Task brief: Check three statements against the sustainability passage and mark each yes or no, quoting the words from it that decide the case: (a) The writer's favorite span for sustainability is 1000 years. (b) The scarier estimates put us as much as five times over carrying capacity. (c) The writer holds that artificial fertilizers can make up for lost soil fertility indefinitely.

Selected text:
================
We are well in excess of the Earth's carrying capacity for our species.  How far?  This is where one starts to get many answers and we wrestle over definitions.  For instance the key definition is how we set the limits (does it have limits??) of the word sustainable.

One sees a wild span of definitions of sustainability.  The BAU folks seem to think that all the green technologies are sustainable because they touch some form of renewable energy.  Or they talk about fish farming or hydroponics or some other nonsense.  But what really makes sense when we say sustainable?  To some it means 'forever'.  Which means what?  A million years?  A hundred thousand?  Ten thousand?  50?  Sad to say that many people only seem to mean the span of their lives and f**k anyone else.  What does it mean to you as this is the crux of the argument.  The Sun will expand and fry us all eventually so there is no real forever.  But if you pick 50 years we may as well get the party going as time is wasting..right?  My favorite is 50,000 years...but I will settle for 1000.  How about you?  I note that even picking 1000 years makes solving our problems wickedly hard.

So we are done picking the span of time.  Now what does that mean really?  Does sustainable really mean only for humans or does it include other species?  This is a big issue and, after the duration point above, is the most critical.  These two points drive the vast differences in figures stating how far over the carrying capacity we are today.  One side ends up with numbers which sound not so bad (approximately 1.5 times) and others come up with numbers much scarier (as bad as 5 times).  Pushing these numbers of course is a rapidly rising population along with growing affluence and consumption.  Additionally, since we are already over the ecosystems capacity our continued actions reduce said capacity a little bit every day.  We are currently consuming well beyond sustainable levels across a wide and diverse range of support mechanisms.  The way to understand this for example is that row cropping farm land results in some inevitable loss of top soil and nutrients.  Being sustainable would have to mean that natural top soil generation would have to equal losses from farming and the replacements of nutrients taken out for consumption is required.  Otherwise the soil loses fertility and production drops (starvation).  Any body of good soil can be farmed for some time past these sustainable requirements but eventually its fertility will plunge.  We can offset that for a time with artificial fertilizers of course, but then we seem to have issues there..right?   Collapse dynamics.  Climate change, of course, is now and will in spades later, reduce global carrying capacity significantly.  We are the Red Queen running.
================
Data excerpt:
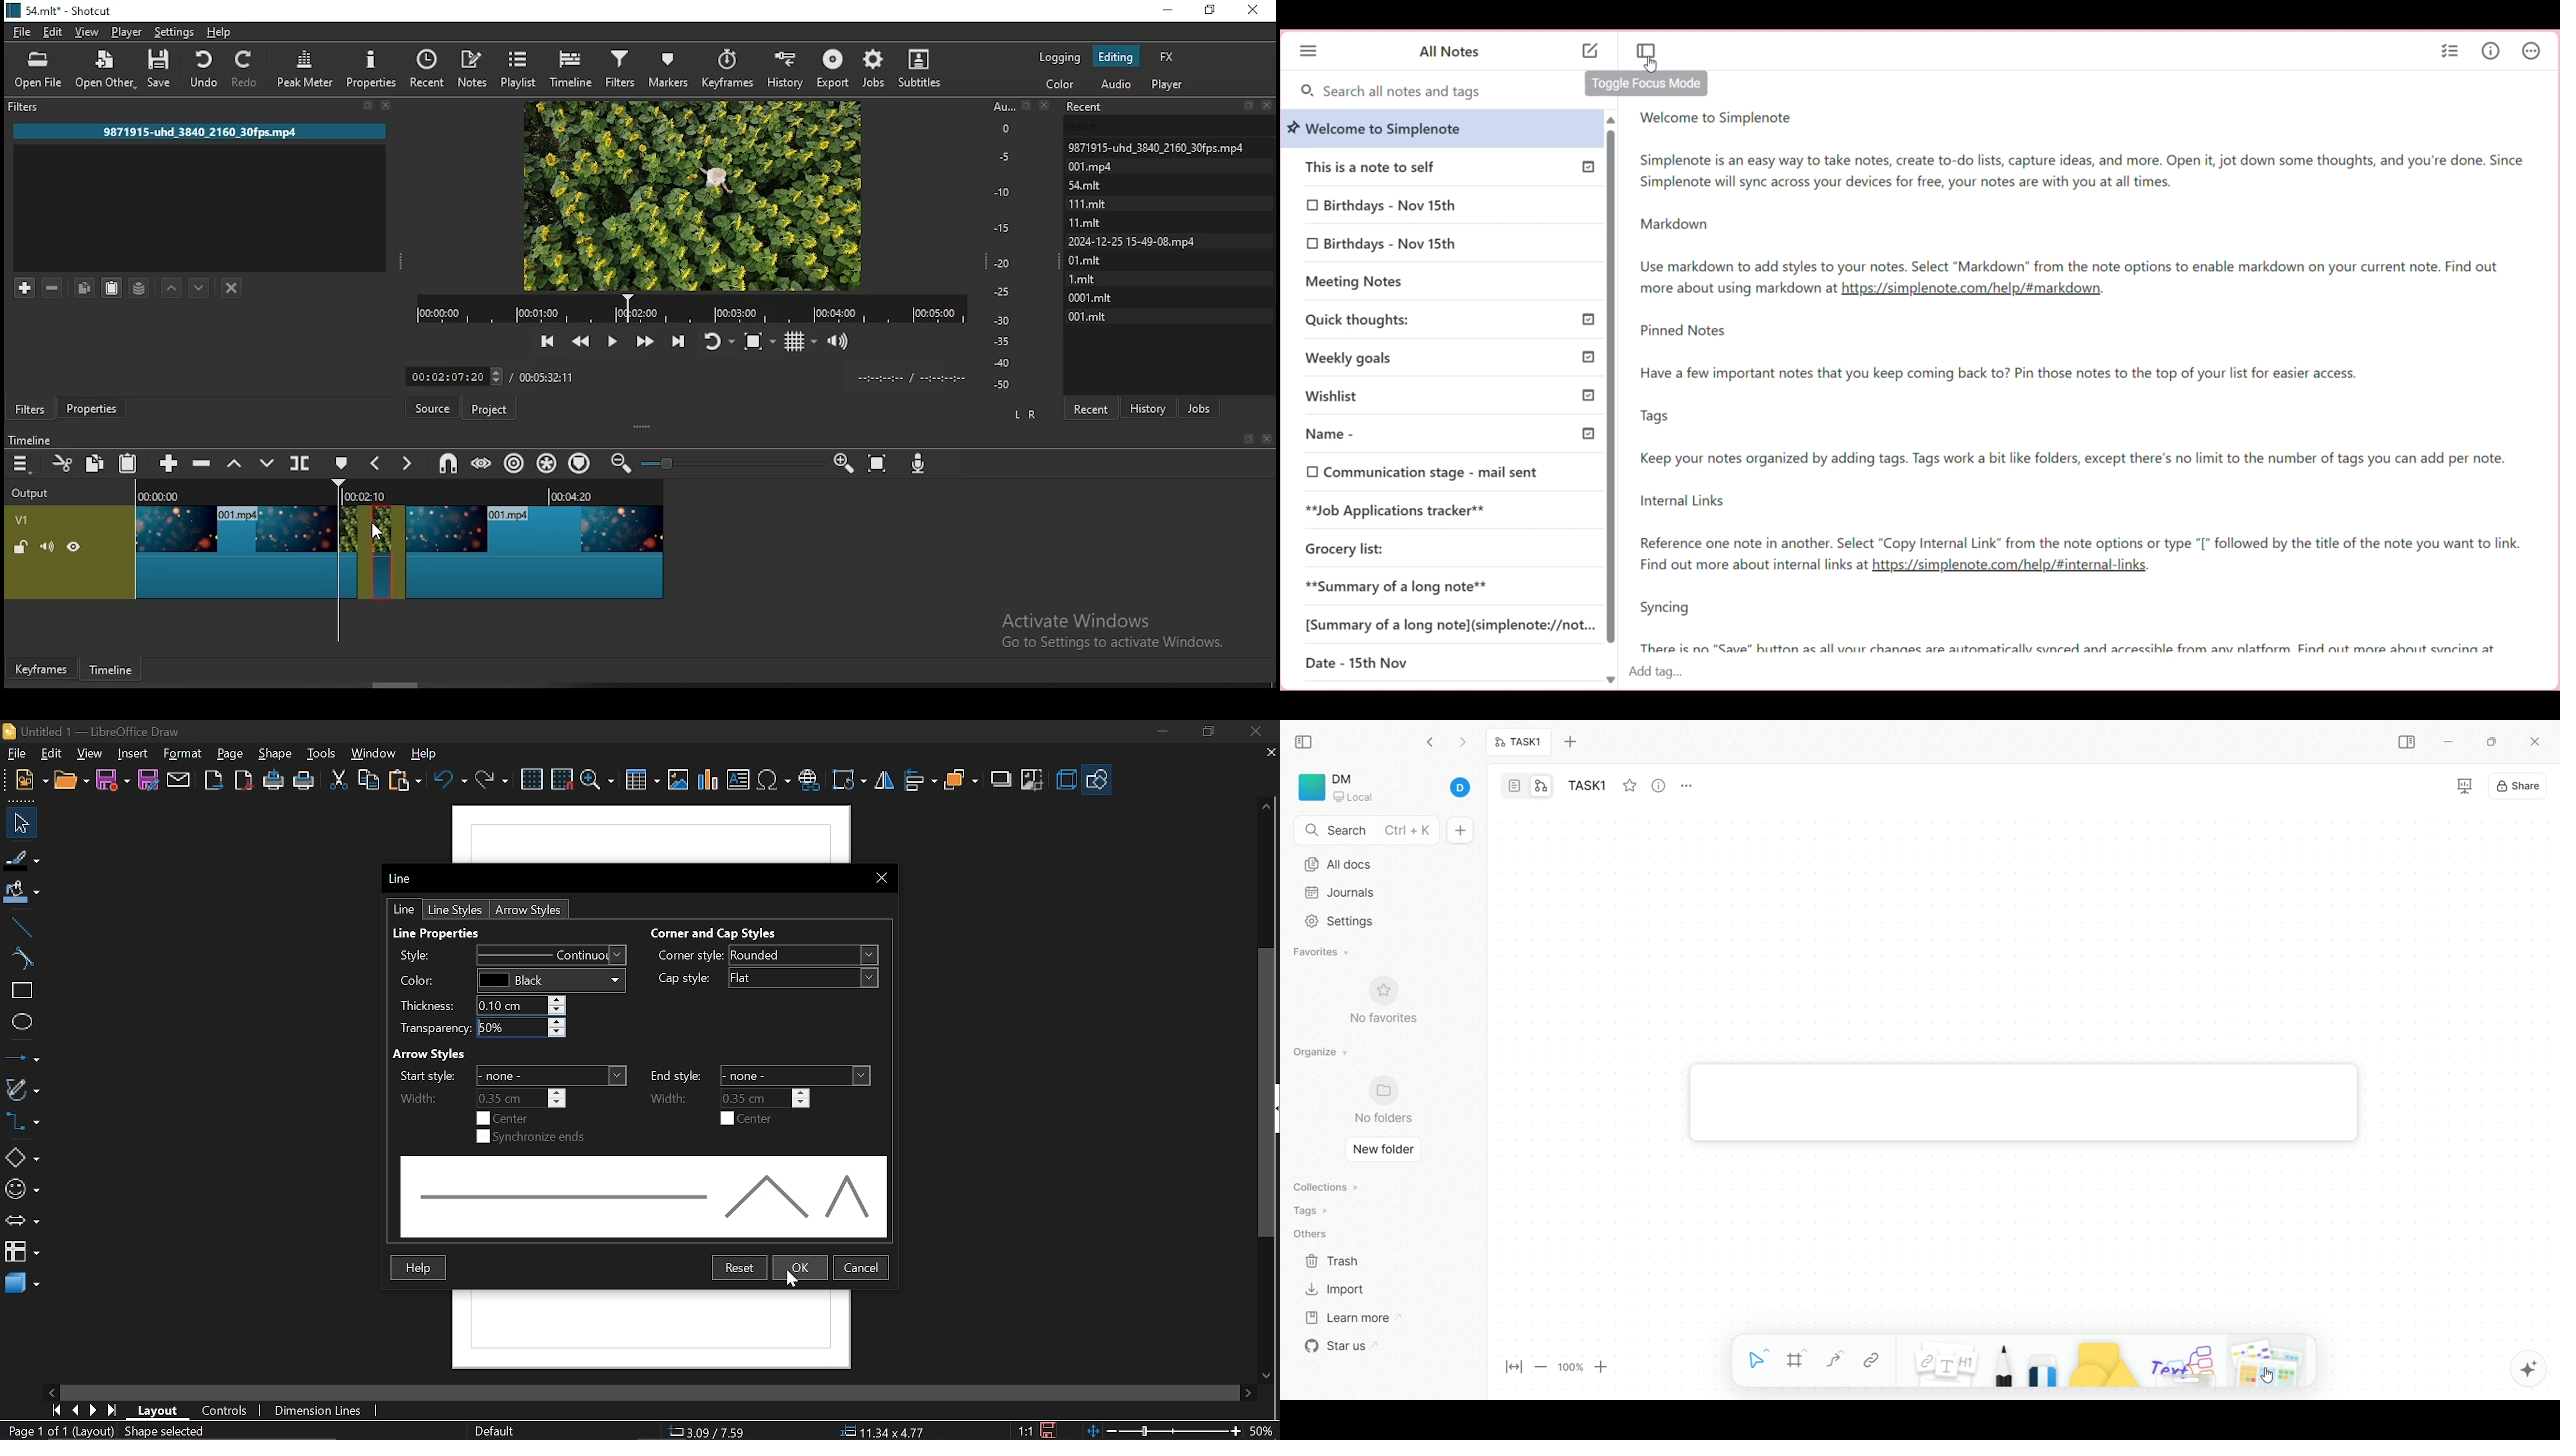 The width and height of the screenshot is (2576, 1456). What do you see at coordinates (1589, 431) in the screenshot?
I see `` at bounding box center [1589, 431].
================
Task response:
(a) No: "My favorite is 50,000 years...but I will settle for 1000."
(b) Yes: "others come up with numbers much scarier (as bad as 5 times)."
(c) No: "We can offset that for a time with artificial fertilizers of course, but then we seem to have issues there..right?"